The city’s project overview says the proposal “does not contemplate variances in height, density, employee housing or parking, and will comply with City of Aspen requirements as it relates to employee housing and parking. … As presently envisioned, the primary entry to the site will be from Main Street via 6th Street with an entry to a sub-grade garage between Fifth and Sixth Street on West Hopkins.”
While the proposal is in its infancy, Commissioner Patti Clapper acknowledged there will be issues.
She noted the “little island” of single-family homes on the intersecting Seventh Street, which is in the county, will be affected.

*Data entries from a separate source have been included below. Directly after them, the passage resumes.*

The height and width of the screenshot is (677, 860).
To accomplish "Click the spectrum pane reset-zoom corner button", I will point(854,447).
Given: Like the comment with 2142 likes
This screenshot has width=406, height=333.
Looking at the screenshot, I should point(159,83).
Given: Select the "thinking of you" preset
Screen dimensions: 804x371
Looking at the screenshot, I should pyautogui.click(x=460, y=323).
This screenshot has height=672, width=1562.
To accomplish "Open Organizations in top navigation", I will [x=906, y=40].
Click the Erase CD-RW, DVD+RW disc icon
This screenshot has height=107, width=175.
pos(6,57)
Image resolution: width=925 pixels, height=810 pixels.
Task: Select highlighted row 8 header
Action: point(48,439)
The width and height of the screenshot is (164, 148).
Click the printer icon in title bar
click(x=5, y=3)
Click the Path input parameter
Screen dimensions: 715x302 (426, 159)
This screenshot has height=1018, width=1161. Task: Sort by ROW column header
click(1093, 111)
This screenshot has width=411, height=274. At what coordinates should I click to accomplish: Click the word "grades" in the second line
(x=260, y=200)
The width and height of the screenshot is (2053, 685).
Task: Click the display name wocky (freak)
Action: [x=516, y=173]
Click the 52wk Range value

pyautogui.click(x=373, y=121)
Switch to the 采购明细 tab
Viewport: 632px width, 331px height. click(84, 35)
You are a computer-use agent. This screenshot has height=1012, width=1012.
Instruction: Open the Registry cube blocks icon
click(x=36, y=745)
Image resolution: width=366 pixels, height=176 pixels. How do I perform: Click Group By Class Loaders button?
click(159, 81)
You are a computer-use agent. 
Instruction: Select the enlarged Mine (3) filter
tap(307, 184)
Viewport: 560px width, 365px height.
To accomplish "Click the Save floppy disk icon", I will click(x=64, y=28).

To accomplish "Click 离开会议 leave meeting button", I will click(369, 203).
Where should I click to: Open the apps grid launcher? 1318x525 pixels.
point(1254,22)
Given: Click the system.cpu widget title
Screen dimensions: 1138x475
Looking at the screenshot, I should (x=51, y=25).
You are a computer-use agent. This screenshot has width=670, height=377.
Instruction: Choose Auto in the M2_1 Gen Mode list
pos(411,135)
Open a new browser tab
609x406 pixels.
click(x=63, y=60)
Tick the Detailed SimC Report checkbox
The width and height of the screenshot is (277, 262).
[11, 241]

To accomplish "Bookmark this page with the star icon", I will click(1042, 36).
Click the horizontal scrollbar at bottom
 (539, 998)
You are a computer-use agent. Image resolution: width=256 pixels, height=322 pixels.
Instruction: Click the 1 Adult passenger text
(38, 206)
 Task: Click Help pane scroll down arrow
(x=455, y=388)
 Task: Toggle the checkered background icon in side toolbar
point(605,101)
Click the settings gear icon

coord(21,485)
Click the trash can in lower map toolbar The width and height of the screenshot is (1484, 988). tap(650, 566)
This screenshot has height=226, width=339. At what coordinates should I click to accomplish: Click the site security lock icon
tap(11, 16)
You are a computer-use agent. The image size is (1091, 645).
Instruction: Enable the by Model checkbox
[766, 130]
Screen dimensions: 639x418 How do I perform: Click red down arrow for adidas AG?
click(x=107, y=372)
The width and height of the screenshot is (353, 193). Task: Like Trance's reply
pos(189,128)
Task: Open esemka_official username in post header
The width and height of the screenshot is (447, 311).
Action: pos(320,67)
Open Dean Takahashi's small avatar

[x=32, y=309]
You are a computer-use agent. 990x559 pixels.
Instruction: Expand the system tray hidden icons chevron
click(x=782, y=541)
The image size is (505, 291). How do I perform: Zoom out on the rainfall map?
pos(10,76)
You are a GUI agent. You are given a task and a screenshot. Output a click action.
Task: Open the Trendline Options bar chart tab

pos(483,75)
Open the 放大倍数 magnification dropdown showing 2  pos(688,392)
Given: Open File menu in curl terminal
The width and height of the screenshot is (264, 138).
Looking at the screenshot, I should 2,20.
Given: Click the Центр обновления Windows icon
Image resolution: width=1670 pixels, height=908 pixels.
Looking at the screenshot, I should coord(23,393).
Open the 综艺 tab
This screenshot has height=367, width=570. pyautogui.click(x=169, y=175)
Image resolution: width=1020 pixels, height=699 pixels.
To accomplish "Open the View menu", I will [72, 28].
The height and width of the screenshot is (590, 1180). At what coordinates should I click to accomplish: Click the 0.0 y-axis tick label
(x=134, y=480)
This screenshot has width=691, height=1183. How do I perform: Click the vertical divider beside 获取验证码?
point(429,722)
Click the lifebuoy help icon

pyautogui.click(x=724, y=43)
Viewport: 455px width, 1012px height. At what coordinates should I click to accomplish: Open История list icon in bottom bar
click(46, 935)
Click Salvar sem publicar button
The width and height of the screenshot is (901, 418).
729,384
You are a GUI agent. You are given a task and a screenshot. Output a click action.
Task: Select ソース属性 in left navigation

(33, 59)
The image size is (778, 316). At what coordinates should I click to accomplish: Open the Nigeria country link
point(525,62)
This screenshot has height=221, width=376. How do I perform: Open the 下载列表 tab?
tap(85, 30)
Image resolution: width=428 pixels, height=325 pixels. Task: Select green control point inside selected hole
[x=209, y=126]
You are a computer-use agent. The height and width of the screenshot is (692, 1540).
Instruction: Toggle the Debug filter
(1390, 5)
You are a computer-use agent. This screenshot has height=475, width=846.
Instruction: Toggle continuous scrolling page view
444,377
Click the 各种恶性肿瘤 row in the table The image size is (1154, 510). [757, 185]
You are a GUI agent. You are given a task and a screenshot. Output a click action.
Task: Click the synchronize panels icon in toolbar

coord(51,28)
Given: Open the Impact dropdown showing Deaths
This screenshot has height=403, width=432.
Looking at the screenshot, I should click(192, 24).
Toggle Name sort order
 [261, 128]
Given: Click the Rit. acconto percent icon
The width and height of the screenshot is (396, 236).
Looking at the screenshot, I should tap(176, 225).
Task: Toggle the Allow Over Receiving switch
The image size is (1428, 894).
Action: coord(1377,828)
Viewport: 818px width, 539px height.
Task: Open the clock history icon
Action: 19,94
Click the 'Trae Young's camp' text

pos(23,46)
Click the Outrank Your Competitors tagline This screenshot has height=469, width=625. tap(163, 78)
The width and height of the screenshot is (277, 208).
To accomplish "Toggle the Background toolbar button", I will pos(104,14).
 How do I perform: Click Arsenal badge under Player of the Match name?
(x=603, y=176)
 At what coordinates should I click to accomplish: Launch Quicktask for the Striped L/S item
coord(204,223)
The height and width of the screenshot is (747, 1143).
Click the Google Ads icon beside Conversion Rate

“It’s a huge impact on those constituents in the county that live in that residential neighborhood,” she said.
Commissioner Rachel Richards also recalled when the Burlingame ranch land, which later was converted into an affordable-housing development, was annexed into the city in 2000. Richards, who was mayor at the time, and her fellow council members brought the annexation to a vote. They could have, however, passed an annexation ordinance without going to voters.
“When Burlingame was annexed into the city we made a deliberate decision to have a vote on it, though it wasn’t required,” she said.
Clapper said the county needs to keep a close eye on the process as it unfolds because of the “city’s interest in lodging opportunities.”
“We need to be very serious and diligent about our comments,” she said.